**Data to process**
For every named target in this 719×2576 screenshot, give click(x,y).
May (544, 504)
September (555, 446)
...
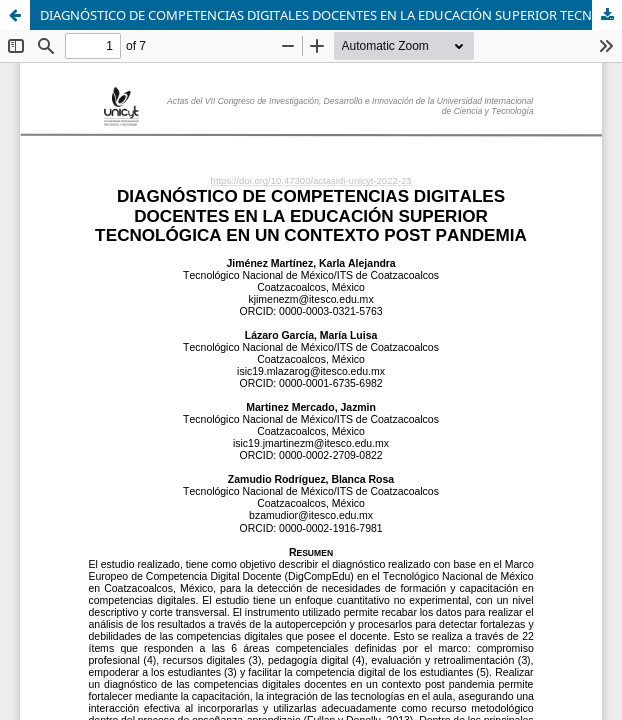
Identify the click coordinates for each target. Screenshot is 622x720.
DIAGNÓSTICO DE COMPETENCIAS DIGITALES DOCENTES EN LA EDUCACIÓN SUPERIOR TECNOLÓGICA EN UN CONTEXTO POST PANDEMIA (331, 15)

**Given problem**
List every line in the rows above that contains the word "target".

**Finished answer**
For every named target in this 719×2576 screenshot, give click(x,y).
Identify the click coordinates for each target. Screenshot is 622x720.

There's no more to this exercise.